Wordle permutations

Last week, as a followup to my most recent Wordle/grep post, John Gruber sent me an email in which he told me about a script he wrote to do the same thing but with less fuss. Inspired by this, I wrote my own script.

As you may recall, I had beaten my family by getting this Wordle in three guesses:

Wordle guesses

At the time, I went with TOTAL as my third guess because I couldn’t think of another word that fit the restrictions of the first two guesses. But a quick review with grep,

egrep [^irepch][^irepcha]t[^irepch]{2} wordle.txt | egrep a

revealed 22 acceptable guesses,

altos    dotal    lotsa    outta
antas    gotta    lotta    sutta
antsy    gutta    lytta    total
astun    jotas    motza    untax
autos    kutas    notal
botas    lotas    oktas

of which TOTAL and ANTSY seemed like the only likely Wordle solutions.

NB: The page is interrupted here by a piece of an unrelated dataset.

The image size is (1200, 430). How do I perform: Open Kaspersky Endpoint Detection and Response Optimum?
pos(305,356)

Two things are annoying about using grep the way I did:

There might be a clever way to avoid the second pass through grep but if there is, it would make the regular expression even longer than it is.

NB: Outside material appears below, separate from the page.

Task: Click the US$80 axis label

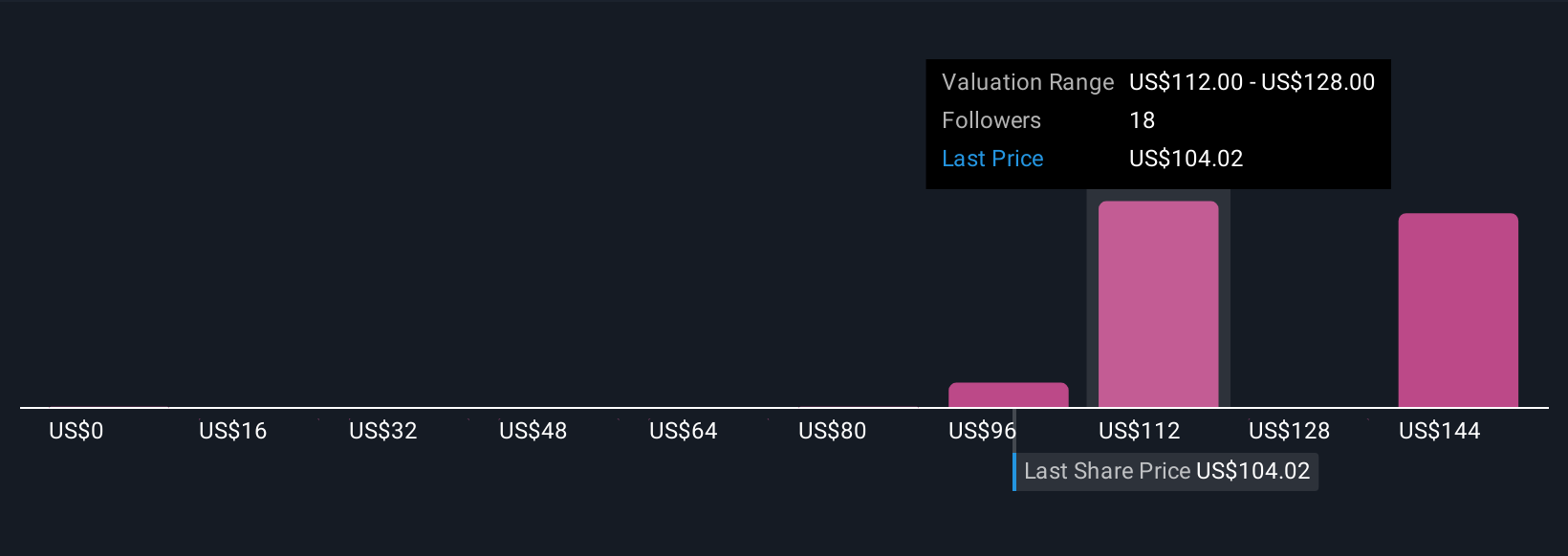Action: click(832, 431)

Gruber’s script avoids the repetition in both calls to grep and the building of the regex:

fives -without IREPCH -with a23 ..t..

As you can see, the argument to fives is a simple regex with the correct (green) letters given in their positions and periods elsewhere. This is supplemented by the -without option, which is a list of the (black) letters that can’t appear in the solution, and the -with option, which gives the (yellow) letters which must appear and a list of positions where they cannot appear.

It wasn’t clear from this example how fives handles situations in which we have more than one yellow letter. It could be that you should use one -with for each yellow letter; it could be that the argument to -with combines the information for all the yellow letters. Either way, -with is a very smart way of handling the yellow letters. It combines the positive—this is a letter that must be in the solution—with the negative—these are the positions it cannot be.

Because Gruber didn’t send me fives itself, I was compelled to write my own utility, with the less clever name of wordle. Here’s how I’d use it to get the possible third guesses for the game above:

wordle -g ..t.. -b irepch -y a23

As you can see, I can’t be bothered with long option names, so I used the colors as their mnemonic. Also, I put the green letter string as an option instead of the argument to wordle itself. That seemed more symmetric.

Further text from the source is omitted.